Il dit que la recherche s’aligne sur un modèle plus large dans le domaine : environ 17 % des enfants autistes présentent un déséquilibre dans leurs niveaux d’acides aminés, selon une étude de 2018 dirigée par Amaral.
Malheureusement, les nouvelles connaissances sur SLC7A5 ont brisé certains des espoirs de traitement de l’équipe. Dans l’étude de 2016, des souris manquant de SLC7A5 dans les cellules de la barrière hémato-encéphalique ont montré des améliorations de leurs problèmes moteurs et sociaux après que l’équipe a injecté des acides aminés directement dans leur cerveau.

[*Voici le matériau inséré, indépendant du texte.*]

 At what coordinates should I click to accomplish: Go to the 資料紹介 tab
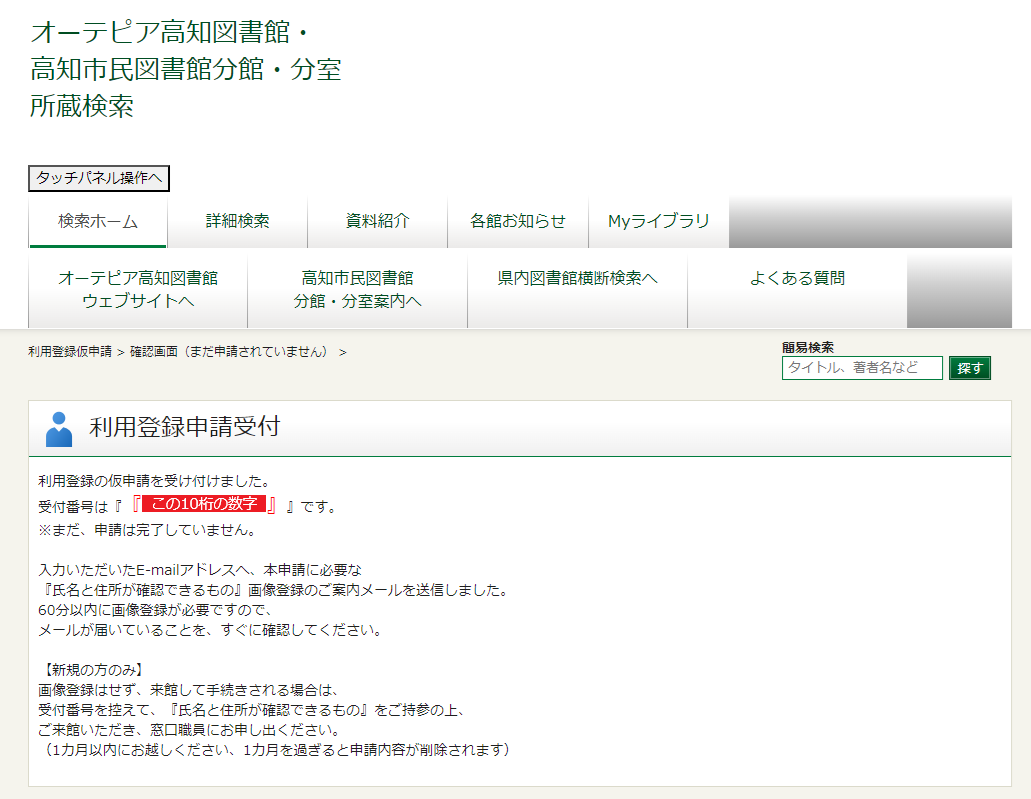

Les injections d’acides aminés pourraient ne pas aider les personnes qui ont des mutations SLC7A5, car le transporteur serait probablement défectueux dans les neurones et pas seulement dans la barrière hémato-encéphalique. “Il n’y a aucun moyen de pousser plus d’acides aminés à l’intérieur des neurones”, déclare Novarino. Une stratégie alternative serait d’essayer de faire en sorte que les neurones se déclenchent normalement afin qu’ils ne soient pas élagués, dit-elle.
“Avec cette mutation particulière, il peut être difficile d’essayer de trouver une approche ciblée”, déclare Amaral. Mais en accordant plus d’attention aux métabolomes – c’est-à-dire aux molécules qui sont utilisées et produites dans le métabolisme – des personnes autistes, les chercheurs pourraient être en mesure d’identifier des sous-types qui pourraient être traités. “Je pense que la situation dans son ensemble est que, alors que nous démêlons certaines de ces perturbations métaboliques … il pourrait bien y avoir un potentiel de traitement efficace.”